C’est dans cette optique que Philippe Mathieu, expert auprès du Giec et responsable des cours de “production d’énergie” en faculté des Sciences appliquées de l’ULg, travaille depuis plus de 15 ans. « Pour combattre réellement le réchauffement global et limiter l’augmentation moyenne de la température de la planète à +2° C d’ici la fin du siècle, il faut d’urgence stabiliser la concentration de CO2 dans l’atmosphère, expose le chercheur. Pour atteindre cet objectif, il faudra, avant 2050, réduire les émissions de la planète de plus de 50 % par rapport au niveau de 1990 et continuer encore ensuite. Des technologies de pointe existent pour freiner au maximum le rejet de carbone dans l’atmosphère. Le groupe d’experts internationaux, dont je fais partie, a déposé en 2005 un rapport sur le potentiel des technologies de captage et de stockage du CO2. » Il s’agit d’un processus qui vise à séparer le CO2 de ses sources industrielles et énergétiques, à le transporter et à l’entreposer définitivement dans une zone de stockage souterraine, sous la mer du Nord notamment.

Le chercheur liégeois a été l’un des pionniers de la conception et du développement de centrales “à émission (quasi) nulle de CO2”. Il a proposé au début des années 90 un cycle à gaz “zéro émission”, connu dans la littérature sous le nom de cycle Matiant2. L’idée – qui a fait sourire en son temps – retient à présent l’attention des politiques et industriels conscients des enjeux et est étudiée par une myriade de chercheurs à travers le monde, particulièrement dans le cadre de projets européens des programmes-cadre FP6 et FP7. En Belgique, un projet de recherche “ Policy Support System for CO2 Capture and Storage”, auquel l’ULg participe, vient d’être prolongé par le gouvernement fédéral3.

Mais, pour Rajendra Kumar Pachauri, il faudra changer notre mode de vie, car c’est l’ensemble de notre système économique qui est en question. A moyen terme, il faudra certainement modifier nos modes de transport ainsi que nos habitudes de consommation. Un thème qui est devenu le cheval de bataille de Pierre Ozer, chercheur au département des sciences et gestion de l’environnement, lequel plaide pour une consommation des produits locaux. « Si l’on veut diminuer la pollution de notre atmosphère, il faut se pencher sérieusement sur les transports. Ceux que nous utilisons quotidiennement mais aussi ceux que les produits empruntent, affirme le chercheur. Veiller à ce que nous mettons dans notre assiette fait partie des multiples petits actes citoyens que nous pouvons poser pour diminuer notre empreinte écologique. Savez-vous que le transport de marchandises par voie aérienne a été multiplié par 75 depuis 1960 ? Et la part des émissions de CO2 due aux transports aériens s’accroît chaque année… »
■ ■ ■ ■ ■
** CONSIGNE DONNÉE **
Rédigez la suite de l'extrait sur la réduction des émissions de CO2, en commençant après sa dernière phrase.

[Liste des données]
■ ■ ■ ■ ■
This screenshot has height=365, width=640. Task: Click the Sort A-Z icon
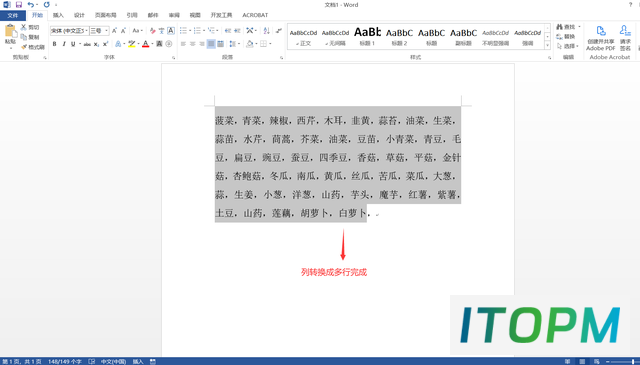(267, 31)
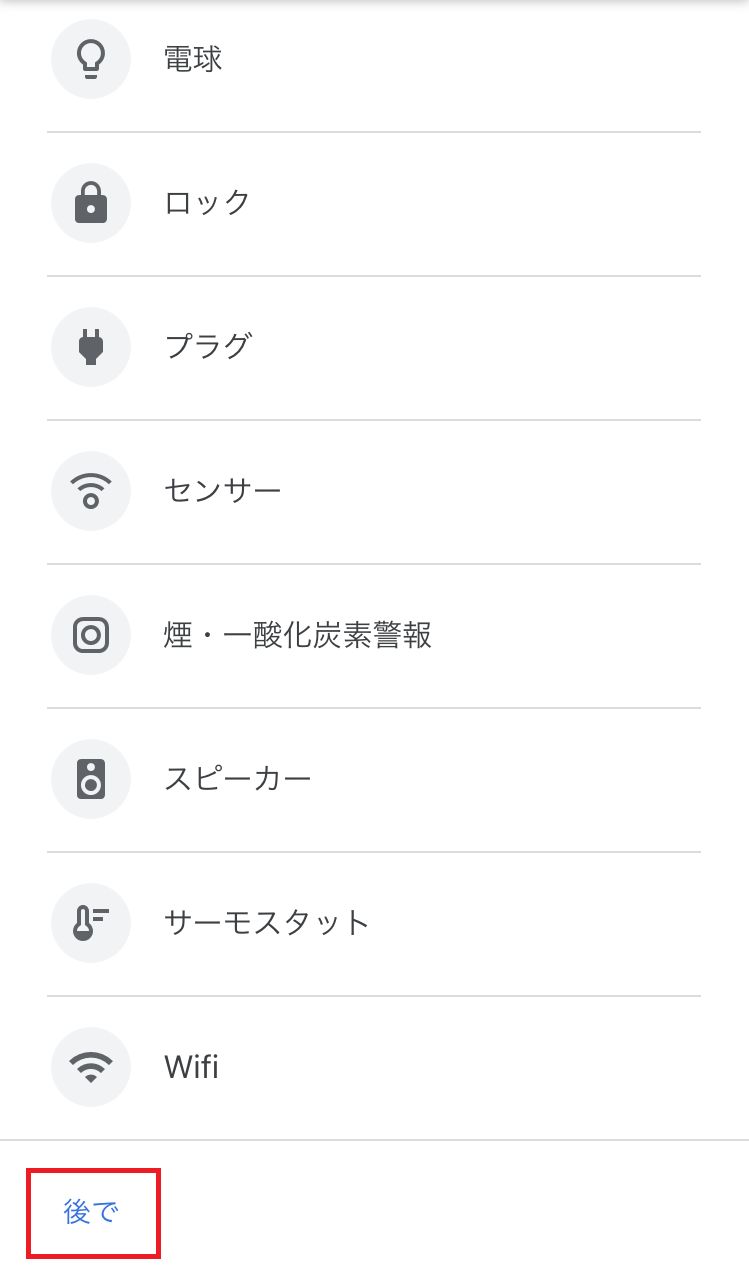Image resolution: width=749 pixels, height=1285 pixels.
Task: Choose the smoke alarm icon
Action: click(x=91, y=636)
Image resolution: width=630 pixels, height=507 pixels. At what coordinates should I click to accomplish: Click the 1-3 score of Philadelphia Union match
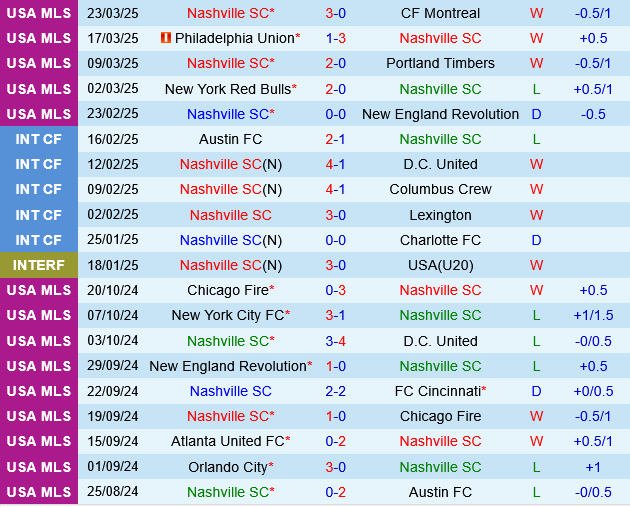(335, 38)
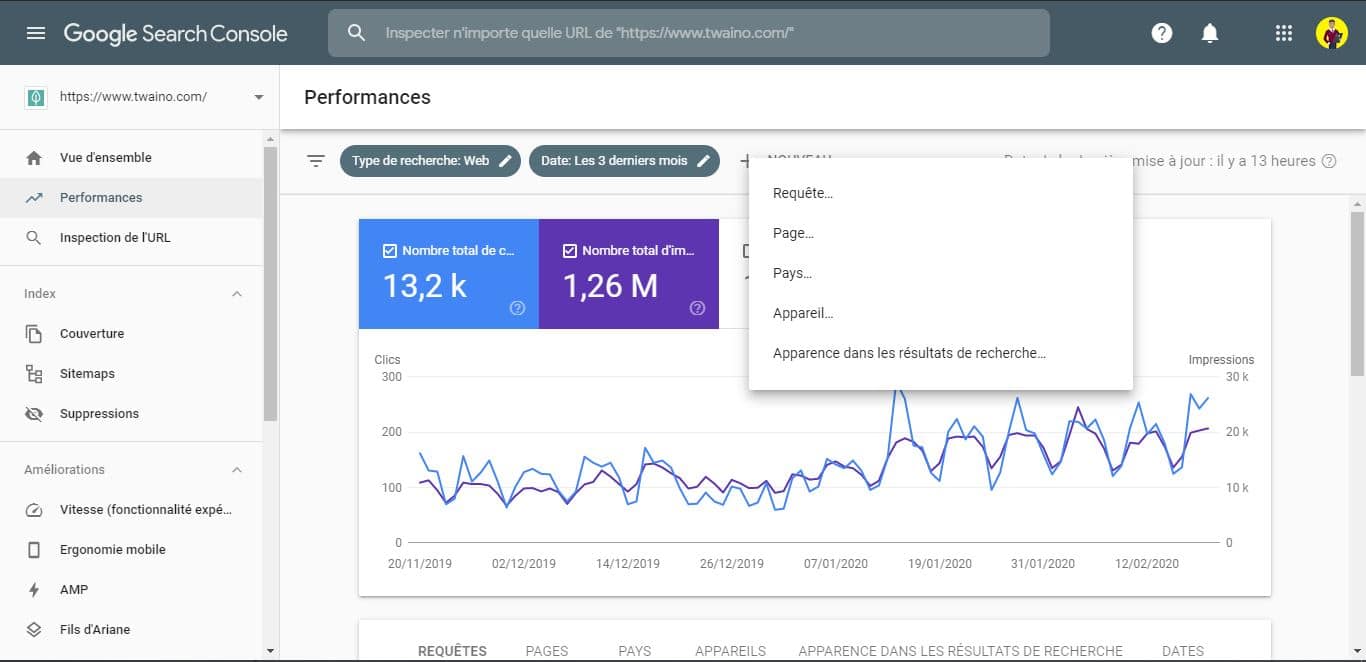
■ ■ ■ ■ ■
** RÉSULTAT FINAL **
Polluer c’est s’appauvrir

Selon une expertise de l’économiste Sir Nicholas Stern publiée en 2006, le réchauffement climatique – si rien n’est fait pour l’endiguer – se répercutera sur l’économie mondiale avec un pouvoir dévastateur supérieur à la crise de 1929. Il est donc grand temps d’agir à l’échelle mondiale d’autant que, d’après Rajendra Kumar Pachauri, “un grand nombre d’études socio-économiques permettent d’affirmer que le coût d’éventuelles politiques de réduction des émissions est relativement modeste4.

L’université de Liège a décidé d’honorer le président du Giec, Rajendra Kumar Pachauri, en lui remettant les insignes de docteur honoris causa le jeudi 18 septembre à l’occasion de la Rentrée académique.

Patricia Janssens

1 Le Groupe d’experts intergouvernemental sur l’évolution du climat (Giec) a été fondé en 1988 par l’Organisation météorologique mondiale (OMM) et le Programme des Nations unies pour l’environnement (Pnue). Sa mission consiste notamment à évaluer les informations scientifiques et socio-économiques disponibles concernant le changement climatique et ses conséquences, ainsi que les solutions envisagées pour en atténuer les effets.
Pour le rapport du Giec : IPCC, Climate Change 2007, quatrième rapport en anglais sur le site www.ipcc.ch (synthèse du rapport en français à l’adresse http://onerc.gouv.fr).

2
Pour de plus amples informations, voir les sites http://planet.ulg.ac.be et
www.ulg.ac.be/genienuc.

3 Voir le site www.pss-ccs.be

“Le défi climatique. Maîtriser le réchauffement ”, dans Les dossiers de La Recherche, n° 31, mai 2008.

 

 Programme de la journée du 18 septembre
Aux amphithéâtres de l’Europe, Sart-Tilman, 4000 Liège

9h30 : conférence-débat “Une vérité qui mobilise” (salle 604)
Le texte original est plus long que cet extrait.